Everyone was familiar with the personal appearance of both riders, and recognized them, but until now Mademoiselle de Vermont had always ridden alone, and now to see her accompanied by the gallant General, whose embroidered kepi glittered in the sunlight, was a new spectacle for the gallery.
The people looked at them all the more because Seaman was still prancing, but without unseating his mistress, who held him at any gait or any degree of swiftness that pleased her.
“What a good seat you have!” said Henri.
“That is the first real compliment you ever have paid me. I shall appropriate it immediately, before you have time to retract it,” Zibeline replied.
At the circle of Melezes, Henri proposed to turn to the right, in order to reach Longchamp.
“A flat race! You are joking!” Zibeline cried, turning to the left, toward the road of La Vierge,
“You don’t intend that we shall run a steeplechase, I hope.”

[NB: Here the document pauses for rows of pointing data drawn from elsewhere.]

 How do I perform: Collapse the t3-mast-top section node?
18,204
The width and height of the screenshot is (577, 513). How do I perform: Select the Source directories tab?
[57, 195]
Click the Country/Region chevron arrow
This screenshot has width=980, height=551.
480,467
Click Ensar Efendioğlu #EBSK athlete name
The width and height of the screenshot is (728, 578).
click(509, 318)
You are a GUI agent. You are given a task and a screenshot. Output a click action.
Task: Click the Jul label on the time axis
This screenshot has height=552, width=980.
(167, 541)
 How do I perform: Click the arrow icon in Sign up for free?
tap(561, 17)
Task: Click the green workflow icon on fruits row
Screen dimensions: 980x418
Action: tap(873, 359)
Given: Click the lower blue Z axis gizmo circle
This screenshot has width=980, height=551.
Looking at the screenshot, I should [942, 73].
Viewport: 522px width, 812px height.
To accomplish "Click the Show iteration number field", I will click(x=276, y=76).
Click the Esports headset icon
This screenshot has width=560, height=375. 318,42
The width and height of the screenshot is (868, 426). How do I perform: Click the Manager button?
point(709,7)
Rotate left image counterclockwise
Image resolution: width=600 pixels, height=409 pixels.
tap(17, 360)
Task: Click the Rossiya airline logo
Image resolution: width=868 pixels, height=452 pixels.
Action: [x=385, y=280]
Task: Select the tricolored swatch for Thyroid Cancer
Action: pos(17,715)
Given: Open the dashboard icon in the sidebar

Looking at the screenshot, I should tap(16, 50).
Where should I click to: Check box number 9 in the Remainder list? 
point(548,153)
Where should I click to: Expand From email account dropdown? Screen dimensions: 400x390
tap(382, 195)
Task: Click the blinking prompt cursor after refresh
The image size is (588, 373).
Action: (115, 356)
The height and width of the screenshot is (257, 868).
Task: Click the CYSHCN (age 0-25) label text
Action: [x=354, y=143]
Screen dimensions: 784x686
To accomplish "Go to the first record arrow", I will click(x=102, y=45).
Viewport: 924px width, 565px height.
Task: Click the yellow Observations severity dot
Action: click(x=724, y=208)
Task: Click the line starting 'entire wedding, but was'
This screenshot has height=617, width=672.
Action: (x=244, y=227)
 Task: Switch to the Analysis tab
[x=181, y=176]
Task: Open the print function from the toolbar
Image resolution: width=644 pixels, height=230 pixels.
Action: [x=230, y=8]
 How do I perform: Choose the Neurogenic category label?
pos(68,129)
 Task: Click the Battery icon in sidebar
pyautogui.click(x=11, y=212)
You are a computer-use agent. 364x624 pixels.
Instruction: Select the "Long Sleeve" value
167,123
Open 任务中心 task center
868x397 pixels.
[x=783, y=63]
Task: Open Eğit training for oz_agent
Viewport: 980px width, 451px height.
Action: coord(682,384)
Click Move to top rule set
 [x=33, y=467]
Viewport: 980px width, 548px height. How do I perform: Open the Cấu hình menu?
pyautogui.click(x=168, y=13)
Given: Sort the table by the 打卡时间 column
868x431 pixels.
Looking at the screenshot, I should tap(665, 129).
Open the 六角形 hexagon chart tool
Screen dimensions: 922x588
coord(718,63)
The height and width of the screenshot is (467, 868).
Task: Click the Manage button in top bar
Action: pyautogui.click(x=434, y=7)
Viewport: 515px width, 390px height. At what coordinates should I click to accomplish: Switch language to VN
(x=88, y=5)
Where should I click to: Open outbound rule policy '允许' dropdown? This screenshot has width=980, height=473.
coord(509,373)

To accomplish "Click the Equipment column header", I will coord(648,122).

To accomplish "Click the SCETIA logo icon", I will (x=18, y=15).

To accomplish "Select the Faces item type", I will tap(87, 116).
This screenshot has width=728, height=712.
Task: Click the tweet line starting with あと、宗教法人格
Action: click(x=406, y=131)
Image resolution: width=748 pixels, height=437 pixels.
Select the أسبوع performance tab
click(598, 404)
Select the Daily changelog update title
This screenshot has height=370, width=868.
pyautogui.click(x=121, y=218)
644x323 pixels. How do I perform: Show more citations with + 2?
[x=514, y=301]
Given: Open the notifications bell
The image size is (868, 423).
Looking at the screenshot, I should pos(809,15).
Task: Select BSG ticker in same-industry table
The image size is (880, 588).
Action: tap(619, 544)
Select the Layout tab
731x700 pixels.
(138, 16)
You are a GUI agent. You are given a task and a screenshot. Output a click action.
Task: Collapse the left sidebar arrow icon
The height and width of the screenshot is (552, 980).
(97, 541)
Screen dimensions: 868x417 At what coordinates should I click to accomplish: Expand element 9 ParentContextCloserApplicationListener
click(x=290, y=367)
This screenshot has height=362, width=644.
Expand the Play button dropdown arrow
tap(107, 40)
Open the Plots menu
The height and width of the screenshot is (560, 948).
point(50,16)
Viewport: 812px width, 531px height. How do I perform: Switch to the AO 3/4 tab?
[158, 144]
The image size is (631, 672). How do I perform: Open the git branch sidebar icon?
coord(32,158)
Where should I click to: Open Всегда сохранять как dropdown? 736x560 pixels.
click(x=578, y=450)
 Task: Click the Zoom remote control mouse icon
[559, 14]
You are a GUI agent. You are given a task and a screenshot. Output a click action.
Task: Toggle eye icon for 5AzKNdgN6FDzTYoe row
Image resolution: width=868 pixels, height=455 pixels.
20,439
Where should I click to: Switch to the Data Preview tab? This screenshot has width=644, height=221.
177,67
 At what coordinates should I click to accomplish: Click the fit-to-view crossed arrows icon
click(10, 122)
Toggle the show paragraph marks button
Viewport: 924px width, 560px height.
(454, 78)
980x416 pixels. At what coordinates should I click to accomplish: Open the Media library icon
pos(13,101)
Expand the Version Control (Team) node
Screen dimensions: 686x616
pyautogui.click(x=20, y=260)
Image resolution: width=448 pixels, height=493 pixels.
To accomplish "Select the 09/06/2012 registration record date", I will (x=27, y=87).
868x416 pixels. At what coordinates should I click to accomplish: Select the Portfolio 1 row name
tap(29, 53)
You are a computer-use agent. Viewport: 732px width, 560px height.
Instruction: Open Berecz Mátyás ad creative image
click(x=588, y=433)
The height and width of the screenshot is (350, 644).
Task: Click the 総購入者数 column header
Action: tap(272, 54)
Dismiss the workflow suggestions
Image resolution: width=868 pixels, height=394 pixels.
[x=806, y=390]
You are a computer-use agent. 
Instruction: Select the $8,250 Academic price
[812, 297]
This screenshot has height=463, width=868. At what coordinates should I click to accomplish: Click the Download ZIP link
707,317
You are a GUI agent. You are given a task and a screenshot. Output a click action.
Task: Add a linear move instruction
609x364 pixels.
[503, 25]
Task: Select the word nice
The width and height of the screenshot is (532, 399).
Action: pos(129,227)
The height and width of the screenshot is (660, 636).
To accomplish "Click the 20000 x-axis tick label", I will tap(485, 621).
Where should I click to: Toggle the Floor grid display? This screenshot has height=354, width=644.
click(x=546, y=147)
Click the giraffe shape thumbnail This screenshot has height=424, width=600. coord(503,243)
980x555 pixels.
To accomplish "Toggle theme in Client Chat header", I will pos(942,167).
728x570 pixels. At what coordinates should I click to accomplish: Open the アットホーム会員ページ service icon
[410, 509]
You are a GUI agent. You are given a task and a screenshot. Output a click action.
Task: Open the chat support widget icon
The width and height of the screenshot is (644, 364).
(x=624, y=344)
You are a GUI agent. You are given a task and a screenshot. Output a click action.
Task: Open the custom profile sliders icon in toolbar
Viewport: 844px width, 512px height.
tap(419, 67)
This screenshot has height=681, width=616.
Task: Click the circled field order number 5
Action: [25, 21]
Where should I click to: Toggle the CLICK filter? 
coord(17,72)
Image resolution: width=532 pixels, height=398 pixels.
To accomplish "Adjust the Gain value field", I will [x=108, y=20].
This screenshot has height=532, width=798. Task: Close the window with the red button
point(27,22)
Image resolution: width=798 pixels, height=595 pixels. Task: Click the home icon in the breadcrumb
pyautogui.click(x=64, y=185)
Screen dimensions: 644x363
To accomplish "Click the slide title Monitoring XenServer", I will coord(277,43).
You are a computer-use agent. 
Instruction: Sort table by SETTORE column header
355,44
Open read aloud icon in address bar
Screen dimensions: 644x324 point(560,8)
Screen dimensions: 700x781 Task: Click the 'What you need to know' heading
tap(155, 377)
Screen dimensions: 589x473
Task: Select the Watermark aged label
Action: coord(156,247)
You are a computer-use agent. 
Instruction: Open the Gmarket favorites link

“On the contrary, that is exactly my intention! You are not afraid to try it, are you?”
“Not on my own account, but on yours.”
“You know very well that I never am daunted by any obstacle.”
“Figuratively, yes; but in riding a horse it is another matter.”
“All the more reason why I should not be daunted now,” Zibeline insisted.
When they arrived at the public square of the Cascades, in front of the Auteuil hippodrome, she paused a moment between the two lakes, uncertain which course to take.
It was Thursday, the day of the races. The vast ground, enclosed on all sides by a fence, had been cleared, since early morning, of the boards covering the paths reserved for pedestrians on days when there was no racing; but it was only eleven o’clock, and the place was not yet open to the paying public. Several workmen, in white blouses, went along the track, placing litters beside the obstacles where falls occurred most frequently.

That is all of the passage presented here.